The fundamental review of the trading book set out to simplify the capital management of market risk, but has ended up drifting away from the reality of the business.

What is happening?

At the end of October 2013, the Basel Committee on Banking Supervision (BCBS) published its second consultation paper on the fundamental review of the trading book, fleshing out an earlier, less detailed first draft in May 2012. Industry representatives met with BCBS members to discuss the proposals in December 2013. The consultation period ends on January 31, 2014. The BCBS hopes to finalise the rule in time for approval by the G20 summit in November 2014.

What do the regulators say?

In the words of the BCBS, during the financial crisis of 2008, “the level of capital required against trading book exposures proved insufficient to absorb losses”. This led to a revision of capital requirements under the interim agreement dubbed Basel 2.5, but the committee wanted a more comprehensive overhaul as part of Basel III. The second paper also constitutes an “increased focus on achieving a regulatory framework that can be implemented consistently by supervisors across jurisdictions”.

What are the main innovations?

Value at risk, a market risk methodology discredited during the financial crisis because of its failure to incorporate the losses from extreme ‘tail-risk’ events, is replaced with the expected shortfall measure, which includes the tail risks. The second major innovation is the introduction of clearer boundaries between the trading book and the banking book. This is to prevent banks from moving more volatile trading assets onto the banking book, where they would have less impact on the profit-and-loss accounts.

The first consultation paper proposed an evidence-based boundary, requiring banks to prove that assets belonged in the chosen book.
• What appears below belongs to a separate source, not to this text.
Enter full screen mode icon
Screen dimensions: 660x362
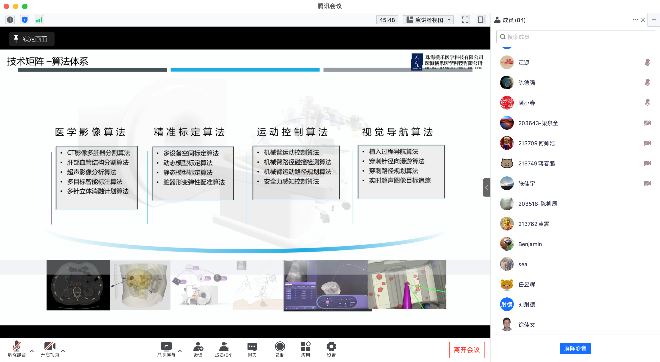coord(465,20)
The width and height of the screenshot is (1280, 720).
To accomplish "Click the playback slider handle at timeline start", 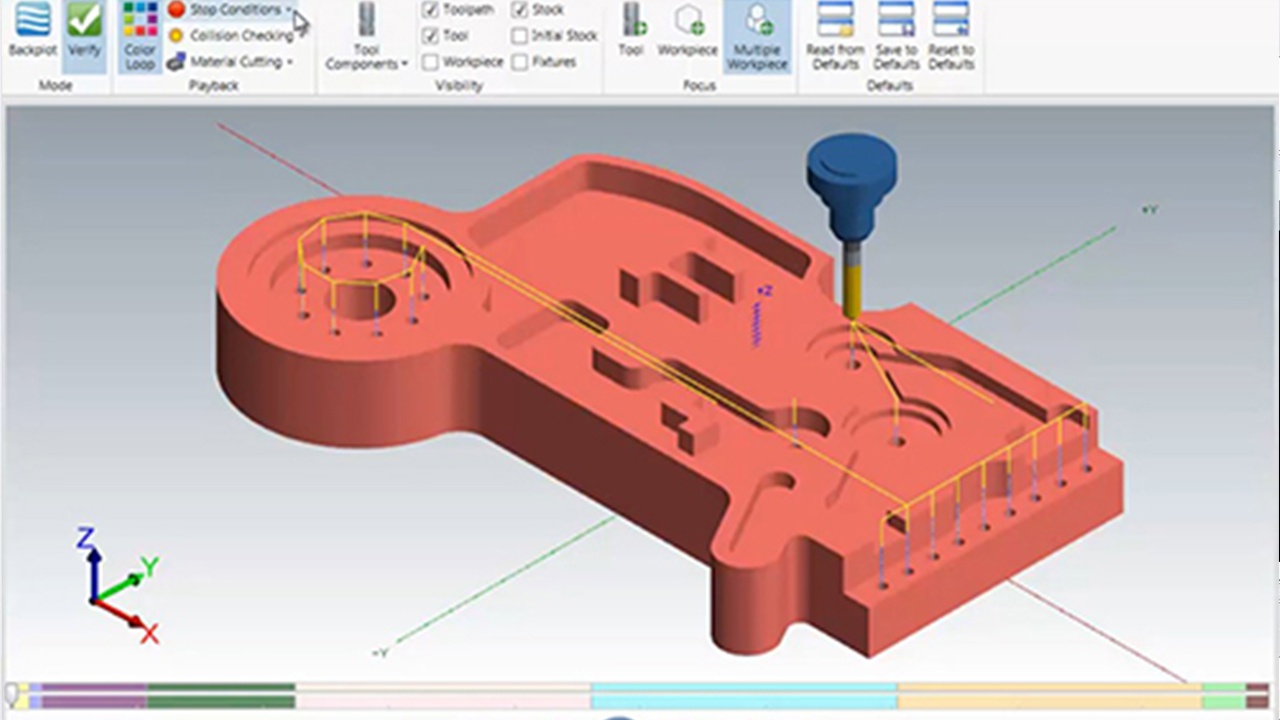I will 11,694.
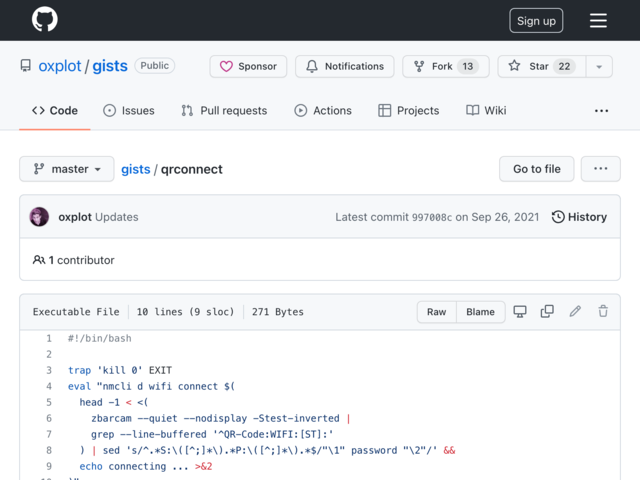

The industry lobbied for a boundary based on stated intent and the BCBS settled on a compromise between the two.

Finally, the BCBS is pursuing the idea of liquidity horizons, where banks will have to model larger shocks for less liquid assets that would take longer to sell or hedge during an episode of market stress. But this innovation could conflict with the actual risk implications of hedging or correlation trades.

“A bank might hedge the interest rate risk on a less liquid bond that has a three-month liquidity horizon with a liquid interest rate swap that has a one-month horizon, leading to a gap in the model outputs, even if the hedge is a good one in risk terms. And the process of measuring correlation risks between assets with different liquidity horizons could also lose economic meaning,” says Lars Popken, head of market risk methodology at Deutsche Bank.

Reg rage anxiety

What do the banks say?

Fears over liquidity horizons reflect a more general concern that the proposals are increasingly divorced from the reality of running a trading desk. “The paper introduces new requirements that are based on theory and not on practice. The ‘use test’ of whether these are models the banks would use to run a business day to day has been replaced by an approach of laying down normative regulatory capital rules that focus on severe stress,” says Mark White, senior vice-president for capital management and optimisation at the Bank of Montreal. Mr White was a chair of the BCBS risk management and modelling group during his time as Canada’s assistant superintendent for financial institutions until 2011.

There is particular dismay about the suggestion that BCBS might use its revised standardised approach as a floor for market risk calculations produced by banks’ own internal models. The new standardised model is based on decomposing the present values of trading book cash flows. Jouni Aaltonen, a director of prudential regulation at the Association for Financial Markets in Europe, says this technique is ill-suited to traded instruments.

“The standardised approach penalises matched-book activities. This is because the market risk capital attributed to a portfolio of perfectly offsetting transactions will not be zero and it will increase with the size of the portfolio, even though its market risk is zero,” he says. He warns that this drawback makes the standardised approach inappropriate as a floor for internal models because “it does not provide the right incentives for continuous improvement of risk models”.

What is the alternative?

Mr Popken says there are other means to improve the comparability of internal model results between banks without requiring a full new capital regime such as the fundamental review. For example, regulators could set the same time period for calculating the volatility assumptions used in models.

“The advantage of keeping risk and capital management connected is that the model is constantly improved by the discussion between capital managers and traders whose risk limits are set using the same model. There is an argument for keeping that incentive to refine the model,” says Mr Popken.